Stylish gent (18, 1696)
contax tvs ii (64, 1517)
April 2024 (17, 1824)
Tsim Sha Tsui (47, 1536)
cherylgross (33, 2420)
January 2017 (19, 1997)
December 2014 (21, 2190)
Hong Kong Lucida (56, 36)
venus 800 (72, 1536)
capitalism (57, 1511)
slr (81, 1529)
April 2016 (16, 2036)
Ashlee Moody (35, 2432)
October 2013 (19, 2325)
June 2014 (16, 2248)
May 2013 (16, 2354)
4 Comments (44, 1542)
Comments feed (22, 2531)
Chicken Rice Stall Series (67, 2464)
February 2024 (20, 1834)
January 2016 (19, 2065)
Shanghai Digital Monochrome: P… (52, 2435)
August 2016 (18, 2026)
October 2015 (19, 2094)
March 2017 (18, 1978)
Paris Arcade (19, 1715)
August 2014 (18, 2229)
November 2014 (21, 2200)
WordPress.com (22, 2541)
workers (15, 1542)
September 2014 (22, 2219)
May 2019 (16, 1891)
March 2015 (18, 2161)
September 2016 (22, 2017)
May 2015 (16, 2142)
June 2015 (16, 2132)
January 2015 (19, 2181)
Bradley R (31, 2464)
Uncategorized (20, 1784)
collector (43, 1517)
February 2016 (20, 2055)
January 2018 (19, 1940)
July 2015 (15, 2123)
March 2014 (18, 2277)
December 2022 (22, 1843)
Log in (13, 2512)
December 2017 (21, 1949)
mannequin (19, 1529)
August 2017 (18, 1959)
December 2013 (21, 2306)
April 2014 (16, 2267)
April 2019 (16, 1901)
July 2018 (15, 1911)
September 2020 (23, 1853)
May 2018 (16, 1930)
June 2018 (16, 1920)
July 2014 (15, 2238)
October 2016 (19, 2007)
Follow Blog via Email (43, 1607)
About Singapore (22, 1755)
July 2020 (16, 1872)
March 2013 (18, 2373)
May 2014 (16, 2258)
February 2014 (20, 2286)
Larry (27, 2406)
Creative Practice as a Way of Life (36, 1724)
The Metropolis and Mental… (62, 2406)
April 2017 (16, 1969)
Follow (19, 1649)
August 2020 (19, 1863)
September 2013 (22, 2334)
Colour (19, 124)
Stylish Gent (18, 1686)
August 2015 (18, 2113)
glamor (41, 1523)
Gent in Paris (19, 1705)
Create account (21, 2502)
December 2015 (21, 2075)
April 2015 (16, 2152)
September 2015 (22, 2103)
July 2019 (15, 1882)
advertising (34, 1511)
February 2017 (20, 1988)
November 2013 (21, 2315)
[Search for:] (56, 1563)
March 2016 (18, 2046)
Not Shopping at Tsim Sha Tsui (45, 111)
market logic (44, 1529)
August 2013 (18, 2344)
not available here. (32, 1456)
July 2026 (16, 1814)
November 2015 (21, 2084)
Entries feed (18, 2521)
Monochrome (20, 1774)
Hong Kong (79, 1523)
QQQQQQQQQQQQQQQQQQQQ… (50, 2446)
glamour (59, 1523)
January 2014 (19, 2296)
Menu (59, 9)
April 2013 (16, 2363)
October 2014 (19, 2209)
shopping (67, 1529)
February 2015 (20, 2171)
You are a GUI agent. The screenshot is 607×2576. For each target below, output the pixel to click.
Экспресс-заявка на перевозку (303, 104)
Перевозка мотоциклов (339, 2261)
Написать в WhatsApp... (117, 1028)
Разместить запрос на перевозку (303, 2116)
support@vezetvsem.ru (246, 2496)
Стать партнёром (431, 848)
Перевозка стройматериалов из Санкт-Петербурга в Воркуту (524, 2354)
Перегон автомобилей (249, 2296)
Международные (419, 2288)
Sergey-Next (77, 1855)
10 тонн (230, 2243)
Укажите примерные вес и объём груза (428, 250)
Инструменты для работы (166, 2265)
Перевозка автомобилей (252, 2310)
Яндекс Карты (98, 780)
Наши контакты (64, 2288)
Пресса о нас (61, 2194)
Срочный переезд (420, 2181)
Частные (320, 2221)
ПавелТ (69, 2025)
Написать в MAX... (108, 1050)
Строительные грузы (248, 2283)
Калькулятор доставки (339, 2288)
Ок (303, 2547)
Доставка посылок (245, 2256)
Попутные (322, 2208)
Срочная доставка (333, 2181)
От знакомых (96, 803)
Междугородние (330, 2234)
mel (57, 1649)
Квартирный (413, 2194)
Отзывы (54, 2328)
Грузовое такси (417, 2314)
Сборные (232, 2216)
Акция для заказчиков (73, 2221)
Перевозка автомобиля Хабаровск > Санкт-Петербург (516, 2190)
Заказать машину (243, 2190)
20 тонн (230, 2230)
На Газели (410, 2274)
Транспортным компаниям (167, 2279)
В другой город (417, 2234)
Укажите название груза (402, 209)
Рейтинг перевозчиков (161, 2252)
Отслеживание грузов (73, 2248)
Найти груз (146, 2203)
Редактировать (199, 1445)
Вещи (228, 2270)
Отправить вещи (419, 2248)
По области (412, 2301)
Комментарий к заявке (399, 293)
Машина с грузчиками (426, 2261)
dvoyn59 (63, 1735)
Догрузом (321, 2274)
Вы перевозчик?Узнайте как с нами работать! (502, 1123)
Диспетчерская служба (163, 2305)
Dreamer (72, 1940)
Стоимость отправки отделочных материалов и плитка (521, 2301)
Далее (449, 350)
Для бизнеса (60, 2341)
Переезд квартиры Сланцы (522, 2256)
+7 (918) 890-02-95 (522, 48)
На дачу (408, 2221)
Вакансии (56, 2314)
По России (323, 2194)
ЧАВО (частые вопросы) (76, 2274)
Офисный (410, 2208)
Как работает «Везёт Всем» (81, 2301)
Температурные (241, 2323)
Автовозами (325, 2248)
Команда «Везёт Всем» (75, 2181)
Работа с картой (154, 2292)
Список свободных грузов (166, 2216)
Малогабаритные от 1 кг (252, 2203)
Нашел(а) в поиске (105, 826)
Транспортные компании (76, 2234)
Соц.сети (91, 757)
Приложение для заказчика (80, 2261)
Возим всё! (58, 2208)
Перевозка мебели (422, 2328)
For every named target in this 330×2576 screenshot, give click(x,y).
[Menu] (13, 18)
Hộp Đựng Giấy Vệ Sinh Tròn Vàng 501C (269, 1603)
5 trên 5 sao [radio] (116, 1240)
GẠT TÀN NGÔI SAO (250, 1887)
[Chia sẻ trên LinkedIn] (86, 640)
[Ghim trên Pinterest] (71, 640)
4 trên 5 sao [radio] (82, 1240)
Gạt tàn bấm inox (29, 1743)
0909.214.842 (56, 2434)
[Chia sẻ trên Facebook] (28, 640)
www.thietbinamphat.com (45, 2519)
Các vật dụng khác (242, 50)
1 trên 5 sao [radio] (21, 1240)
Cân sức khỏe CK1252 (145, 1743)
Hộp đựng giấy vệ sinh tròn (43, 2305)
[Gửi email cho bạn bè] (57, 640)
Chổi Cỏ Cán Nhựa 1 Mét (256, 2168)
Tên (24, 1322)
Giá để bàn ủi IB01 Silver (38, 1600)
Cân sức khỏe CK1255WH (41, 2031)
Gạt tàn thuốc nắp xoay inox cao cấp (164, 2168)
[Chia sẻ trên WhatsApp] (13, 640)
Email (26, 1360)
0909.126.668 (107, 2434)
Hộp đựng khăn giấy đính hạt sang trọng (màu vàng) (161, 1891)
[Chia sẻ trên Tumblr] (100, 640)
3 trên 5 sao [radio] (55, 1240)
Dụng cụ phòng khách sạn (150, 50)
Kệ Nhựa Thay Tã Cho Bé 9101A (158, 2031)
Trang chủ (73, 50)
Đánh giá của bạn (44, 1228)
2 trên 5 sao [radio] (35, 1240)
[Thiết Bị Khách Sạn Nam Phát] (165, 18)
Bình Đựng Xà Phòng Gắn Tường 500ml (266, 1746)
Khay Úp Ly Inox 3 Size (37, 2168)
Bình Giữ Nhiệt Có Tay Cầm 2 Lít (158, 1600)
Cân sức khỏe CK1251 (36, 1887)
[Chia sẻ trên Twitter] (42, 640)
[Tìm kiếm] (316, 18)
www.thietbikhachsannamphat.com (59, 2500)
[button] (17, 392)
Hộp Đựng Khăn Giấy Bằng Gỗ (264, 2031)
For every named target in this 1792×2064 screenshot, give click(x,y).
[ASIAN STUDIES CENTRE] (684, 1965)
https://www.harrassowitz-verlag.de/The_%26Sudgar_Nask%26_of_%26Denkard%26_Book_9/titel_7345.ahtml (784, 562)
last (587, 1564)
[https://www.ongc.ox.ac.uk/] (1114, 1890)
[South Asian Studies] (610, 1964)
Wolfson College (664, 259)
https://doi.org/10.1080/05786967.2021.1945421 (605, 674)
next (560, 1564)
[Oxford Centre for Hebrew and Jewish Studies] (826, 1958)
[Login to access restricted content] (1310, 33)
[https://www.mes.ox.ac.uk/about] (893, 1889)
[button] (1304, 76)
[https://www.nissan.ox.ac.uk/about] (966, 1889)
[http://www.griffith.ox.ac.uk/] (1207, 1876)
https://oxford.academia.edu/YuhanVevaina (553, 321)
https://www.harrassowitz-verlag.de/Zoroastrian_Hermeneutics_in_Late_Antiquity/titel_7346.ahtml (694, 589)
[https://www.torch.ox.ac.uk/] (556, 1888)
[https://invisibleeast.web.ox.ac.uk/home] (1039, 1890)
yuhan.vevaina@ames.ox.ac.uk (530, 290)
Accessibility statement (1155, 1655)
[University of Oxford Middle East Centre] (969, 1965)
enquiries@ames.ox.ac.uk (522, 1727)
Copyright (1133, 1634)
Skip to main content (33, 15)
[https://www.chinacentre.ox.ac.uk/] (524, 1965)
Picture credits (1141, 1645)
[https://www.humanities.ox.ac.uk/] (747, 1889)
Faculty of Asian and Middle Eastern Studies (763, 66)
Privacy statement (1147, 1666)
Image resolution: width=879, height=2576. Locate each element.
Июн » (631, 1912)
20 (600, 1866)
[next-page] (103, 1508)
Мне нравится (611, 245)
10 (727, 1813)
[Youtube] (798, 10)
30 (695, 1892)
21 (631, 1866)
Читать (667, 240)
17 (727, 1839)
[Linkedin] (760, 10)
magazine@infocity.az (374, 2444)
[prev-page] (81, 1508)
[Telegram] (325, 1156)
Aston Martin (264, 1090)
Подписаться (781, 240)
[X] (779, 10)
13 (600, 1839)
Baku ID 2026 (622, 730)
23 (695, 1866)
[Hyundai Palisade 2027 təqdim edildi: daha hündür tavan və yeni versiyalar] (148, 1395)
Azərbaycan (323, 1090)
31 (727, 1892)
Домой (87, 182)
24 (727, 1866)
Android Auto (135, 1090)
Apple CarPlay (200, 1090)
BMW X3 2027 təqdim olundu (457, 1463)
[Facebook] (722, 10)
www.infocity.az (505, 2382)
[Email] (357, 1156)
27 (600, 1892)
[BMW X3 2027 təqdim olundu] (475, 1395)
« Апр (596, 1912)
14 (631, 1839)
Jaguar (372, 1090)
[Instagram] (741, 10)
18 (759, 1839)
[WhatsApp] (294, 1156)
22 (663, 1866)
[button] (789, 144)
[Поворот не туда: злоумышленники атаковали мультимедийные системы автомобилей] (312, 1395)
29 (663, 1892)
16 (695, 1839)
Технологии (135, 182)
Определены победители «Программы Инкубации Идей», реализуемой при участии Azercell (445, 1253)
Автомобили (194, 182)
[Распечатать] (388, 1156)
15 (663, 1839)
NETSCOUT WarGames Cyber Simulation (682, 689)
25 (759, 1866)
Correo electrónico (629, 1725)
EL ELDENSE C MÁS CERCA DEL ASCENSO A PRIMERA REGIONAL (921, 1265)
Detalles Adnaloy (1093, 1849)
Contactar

--- EXERCISE AIM ---
Would you please reproduce the records above exactly, only from their first line through the line holding "Ashlee Moody (35, 2432)", with both ends included?

--- SOLUTION BELOW ---
Stylish gent (18, 1696)
contax tvs ii (64, 1517)
April 2024 (17, 1824)
Tsim Sha Tsui (47, 1536)
cherylgross (33, 2420)
January 2017 (19, 1997)
December 2014 (21, 2190)
Hong Kong Lucida (56, 36)
venus 800 (72, 1536)
capitalism (57, 1511)
slr (81, 1529)
April 2016 (16, 2036)
Ashlee Moody (35, 2432)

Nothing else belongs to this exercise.